# Mighty Hoop by Hoop Master



## HGE (Mar 3, 2009)

I was wondering if anyone had used this new hoop from HoopMaster....The Mighty Hoop...

Embroidery Hooping Devices, The New Hooping Device, HoopMaster, By Midwest Products

Looks nice, just wanted to know if it worked as well as it appears to...


----------



## myfinishingtouch (Nov 21, 2009)

I bought the 5.5" and 11"x13" We've used them to hoop oilcloth (slippery) bags in a snap that would normally quite often take many, many attempts at hooping. If they would have made a 6x12" hoop I would have bought that instead of the 11x13 because we use our Durkhee 6x12 on a regular basis. I haven't yet had to hoop over a zipper but it holds our bags drum tight.


----------



## HGE (Mar 3, 2009)

Yea I watched the video on the site and it looks like it would be a great thing to have in the shop. Lots of stuff can pose a challenge to hoop, looks like that might be a good solution...


----------



## GatorTots (Oct 13, 2009)

I have the 5.5 inch Mighty Hoop and love it. I did have to order the less magnetic hoop back to use with thinner garments, as the one that comes with the Mighty Hoop is VERY powerful (it will pinch your fingers if you're not careful). 
I use my Mighty Hoop with t-shirts, blankets, baby items, and bags with no problems. It's faster than regular hoops and leaves much less hoop burn. I still prefer Fast Frames for backpacks and items with zippers close to where I need to hoop.


----------



## Cutting_Edge (Jun 30, 2006)

Has anyone used it on a Carhartt jacket?

They look great, but need to know if they REALLY hold stuff.

TIA
Margaret
Cutting Edge


----------



## Prinsz (Oct 6, 2008)

Well on this forum everybody loves the hoopmaster
and I am thinking of buying one myself.
Just wodering wich sizes


----------



## American logoZ (Sep 16, 2009)

Cutting_Edge said:


> Has anyone used it on a Carhartt jacket?
> 
> They look great, but need to know if they REALLY hold stuff.

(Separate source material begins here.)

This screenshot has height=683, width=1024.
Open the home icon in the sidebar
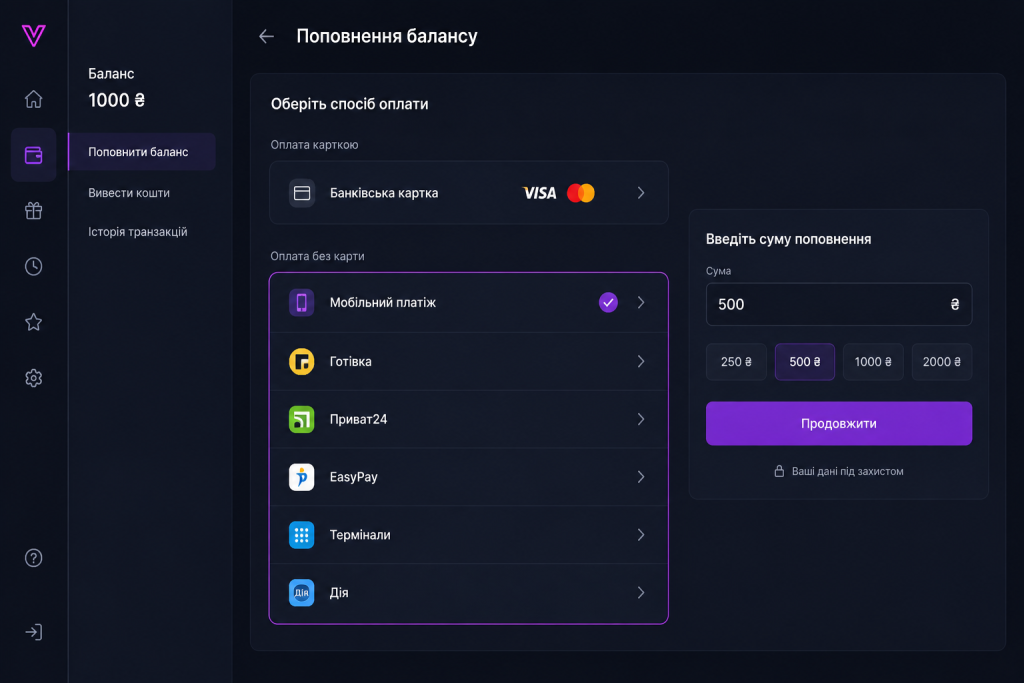pos(33,99)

I saw it demonstrated with a Carhartt jacket at the Nashville show last weekend - full back & left chest (including pocket & zipper) appeared to hold very well.


----------



## mumzie (May 9, 2008)

I have not personally used it, but I talked to a shop owner who swears by them. A whole day of Carhartt and she can still lift her arms above her head. That kinda says it all.


----------



## Prinsz (Oct 6, 2008)

I understand you can use it on almost everything but on à Polo for example is it better than the regular hoops or not?


----------



## GatorTots (Oct 13, 2009)

I use the Mighty Hoop on anything and everything since it's much quicker to hoop and leaves little to no hoop burn. I've had no problems using it on polo shirts.


----------



## Prinsz (Oct 6, 2008)

GatorTots said:


> I have the 5.5 inch Mighty Hoop and love it. I did have to order the less magnetic hoop back to use with thinner garments, as the one that comes with the Mighty Hoop is VERY powerful (it will pinch your fingers if you're not careful).
> I use my Mighty Hoop with t-shirts, blankets, baby items, and bags with no problems. It's faster than regular hoops and leaves much less hoop burn. I still prefer Fast Frames for backpacks and items with zippers close to where I need to hoop.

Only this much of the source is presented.